There’s a quote I like, and I like it for all the wrong reasons.
Here is an answer to intelligent life on other planets. If there were such, who would redeem them?
-W. Gary Crampton
That’s pretty stupid, and it seems to ask the wrong question in pursuit of a pretty important answer. To call the conclusion it draws ‘wrong’ would be to give some undue disfavor to the very idea of ‘wrongness’. I like this quote in much the same way as some people like bad movies. I would think that there is really no damn way that anyone can find any value in that quote, which seems to want to mix the oil of science with the water of religion.
I first encountered that quote in Carl Sagan’s the Demon Haunted World, but by the time I finished Orson Scott Card’s Speaker of the Dead I was convinced that I had read it as some kind of chapter epigraph in this book. Maybe I had – I didn’t bother to look it up afterwords. The quote actually seems to mesh pretty well with this story here.
Speaker for the Dead follows Ender, the now grown protagonist of Ender’s Game, who works as a Speaker for the Dead, an ecclesiastical figure that is a cross between a priest and a detective. Having gone to a distant planet to speak over the death of an unliked and abusive father of a family, he finds himself investigating the mysterious death of a science researcher who had recently made some discovery about the sentient species of the planet.
The two story threads seem to have nothing at all in common, and yet they really do come together in a magnificent way. That being said, I wasn’t all that convinced of the story at the beginning, and found it both a bit boring and difficult to read. Card needs to set up a whole lot to get his fictional world to work, and I am not sure he did so with the greatest amount of grace imaginable. Throughout my reading of the first quarter of this novel I was convinced I wasn’t going to like it – and indeed I wasn’t
But I think the story behind this novel is possibly a little more interesting than that. Card wanted to write and publish this novel, but seeing it rejected constantly spurred him to write Ender’s Game, which was published without problems. That makes enough sense, as Ender’s Game really is the better novel, despite the fact that this one is clearly the more mature and thoughtful of the two. I think this may also help to explain the problem mentioned in the previous paragraph – clearly there was far too much world-building to be done to be left to the introductory section of a book. Frankly, although this may just be a bias from the order in which I did read these books, I am not really sure I see how this could ever have gotten published without Ender’s Game preceding it.
There is another difference between the two works. Ender’s Game could have been written by anyone, but Speaker for the Dead is clearly the work of a deeply religious person. I don’t say that to suggest a problem of any kind, but religion is a flavor that not everyone can really get behind. I am not sure I would have a problem with the religion of this story in itself, but Card really does lay it on thick.

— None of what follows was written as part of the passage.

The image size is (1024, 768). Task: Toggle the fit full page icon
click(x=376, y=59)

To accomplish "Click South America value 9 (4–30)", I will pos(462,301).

Returning to the quote from the beginning, my thoughts on it likely mirror Carl Sagan’s – if you are thinking about redemption you are really looking at the problem from a very strange perspective indeed. But Card’s story does work, and Ender really does function as something of a redeeming figure for two races of sentient alien life. But while Crampton wrongly assumes that life everywhere needs redemption of some kind, Card sets up a universe where we see what kind of redemption is needed and why. It becomes something that certainly does make sense in the context of this book.
Mind you, I still think Crampton’s quote is ridiculous, and even worthy of the mockery I still give it. But I can see how someone else may have found value in it when justified in a certain context.